For each entry that follows, write out an identical copy.

DATA RECORDS START

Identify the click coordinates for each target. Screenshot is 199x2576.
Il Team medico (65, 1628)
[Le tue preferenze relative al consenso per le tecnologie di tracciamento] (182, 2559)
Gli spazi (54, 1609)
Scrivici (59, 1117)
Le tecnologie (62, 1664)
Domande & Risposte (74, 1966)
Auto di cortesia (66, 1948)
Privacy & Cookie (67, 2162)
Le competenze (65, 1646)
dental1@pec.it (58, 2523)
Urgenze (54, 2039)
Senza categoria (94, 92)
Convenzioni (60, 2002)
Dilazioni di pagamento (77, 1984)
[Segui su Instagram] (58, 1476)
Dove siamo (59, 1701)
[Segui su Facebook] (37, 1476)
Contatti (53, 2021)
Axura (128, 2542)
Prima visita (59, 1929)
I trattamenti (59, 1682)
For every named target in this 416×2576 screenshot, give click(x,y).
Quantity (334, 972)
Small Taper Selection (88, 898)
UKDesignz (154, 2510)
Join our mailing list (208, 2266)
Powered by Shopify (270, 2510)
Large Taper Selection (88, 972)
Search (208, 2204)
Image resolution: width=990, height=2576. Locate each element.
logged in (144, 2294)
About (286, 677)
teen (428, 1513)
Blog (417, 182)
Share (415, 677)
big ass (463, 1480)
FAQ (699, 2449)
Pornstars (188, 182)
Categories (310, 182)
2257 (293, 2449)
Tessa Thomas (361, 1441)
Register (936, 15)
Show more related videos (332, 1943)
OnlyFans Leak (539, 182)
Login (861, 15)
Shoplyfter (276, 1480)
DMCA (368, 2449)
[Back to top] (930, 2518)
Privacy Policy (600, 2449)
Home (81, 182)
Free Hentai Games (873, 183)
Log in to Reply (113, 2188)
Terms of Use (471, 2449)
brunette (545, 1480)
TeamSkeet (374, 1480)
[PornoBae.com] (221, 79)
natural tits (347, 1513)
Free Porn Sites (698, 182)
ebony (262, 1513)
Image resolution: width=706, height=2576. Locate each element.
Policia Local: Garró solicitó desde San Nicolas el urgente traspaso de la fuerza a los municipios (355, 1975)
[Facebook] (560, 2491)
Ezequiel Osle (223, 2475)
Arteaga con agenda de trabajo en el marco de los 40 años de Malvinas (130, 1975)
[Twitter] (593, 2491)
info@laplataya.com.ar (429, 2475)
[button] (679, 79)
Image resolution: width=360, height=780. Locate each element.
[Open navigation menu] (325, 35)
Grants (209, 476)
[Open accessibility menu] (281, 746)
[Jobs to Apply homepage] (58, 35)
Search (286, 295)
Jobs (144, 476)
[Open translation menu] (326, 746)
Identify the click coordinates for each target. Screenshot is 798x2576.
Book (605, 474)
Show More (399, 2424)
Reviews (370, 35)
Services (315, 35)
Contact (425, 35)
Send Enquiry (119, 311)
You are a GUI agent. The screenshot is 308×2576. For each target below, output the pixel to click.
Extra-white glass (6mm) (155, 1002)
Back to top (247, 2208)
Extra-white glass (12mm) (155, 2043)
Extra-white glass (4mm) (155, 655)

DATA RECORDS END

_ANSWER TO THIS PROBLEM_
Identify the click coordinates for each target. Screenshot is 199x2576.
Il Team medico (65, 1628)
[Le tue preferenze relative al consenso per le tecnologie di tracciamento] (182, 2559)
Gli spazi (54, 1609)
Scrivici (59, 1117)
Le tecnologie (62, 1664)
Domande & Risposte (74, 1966)
Auto di cortesia (66, 1948)
Privacy & Cookie (67, 2162)
Le competenze (65, 1646)
dental1@pec.it (58, 2523)
Urgenze (54, 2039)
Senza categoria (94, 92)
Convenzioni (60, 2002)
Dilazioni di pagamento (77, 1984)
[Segui su Instagram] (58, 1476)
Dove siamo (59, 1701)
[Segui su Facebook] (37, 1476)
Contatti (53, 2021)
Axura (128, 2542)
Prima visita (59, 1929)
I trattamenti (59, 1682)
For every named target in this 416×2576 screenshot, give click(x,y).
Quantity (334, 972)
Small Taper Selection (88, 898)
UKDesignz (154, 2510)
Join our mailing list (208, 2266)
Powered by Shopify (270, 2510)
Large Taper Selection (88, 972)
Search (208, 2204)
Image resolution: width=990, height=2576. Locate each element.
logged in (144, 2294)
About (286, 677)
teen (428, 1513)
Blog (417, 182)
Share (415, 677)
big ass (463, 1480)
FAQ (699, 2449)
Pornstars (188, 182)
Categories (310, 182)
2257 (293, 2449)
Tessa Thomas (361, 1441)
Register (936, 15)
Show more related videos (332, 1943)
OnlyFans Leak (539, 182)
Login (861, 15)
Shoplyfter (276, 1480)
DMCA (368, 2449)
[Back to top] (930, 2518)
Privacy Policy (600, 2449)
Home (81, 182)
Free Hentai Games (873, 183)
Log in to Reply (113, 2188)
Terms of Use (471, 2449)
brunette (545, 1480)
TeamSkeet (374, 1480)
[PornoBae.com] (221, 79)
natural tits (347, 1513)
Free Porn Sites (698, 182)
ebony (262, 1513)
Image resolution: width=706, height=2576. Locate each element.
Policia Local: Garró solicitó desde San Nicolas el urgente traspaso de la fuerza a los municipios (355, 1975)
[Facebook] (560, 2491)
Ezequiel Osle (223, 2475)
Arteaga con agenda de trabajo en el marco de los 40 años de Malvinas (130, 1975)
[Twitter] (593, 2491)
info@laplataya.com.ar (429, 2475)
[button] (679, 79)
Image resolution: width=360, height=780. Locate each element.
[Open navigation menu] (325, 35)
Grants (209, 476)
[Open accessibility menu] (281, 746)
[Jobs to Apply homepage] (58, 35)
Search (286, 295)
Jobs (144, 476)
[Open translation menu] (326, 746)
Identify the click coordinates for each target. Screenshot is 798x2576.
Book (605, 474)
Show More (399, 2424)
Reviews (370, 35)
Services (315, 35)
Contact (425, 35)
Send Enquiry (119, 311)
You are a GUI agent. The screenshot is 308×2576. For each target below, output the pixel to click.
Extra-white glass (6mm) (155, 1002)
Back to top (247, 2208)
Extra-white glass (12mm) (155, 2043)
Extra-white glass (4mm) (155, 655)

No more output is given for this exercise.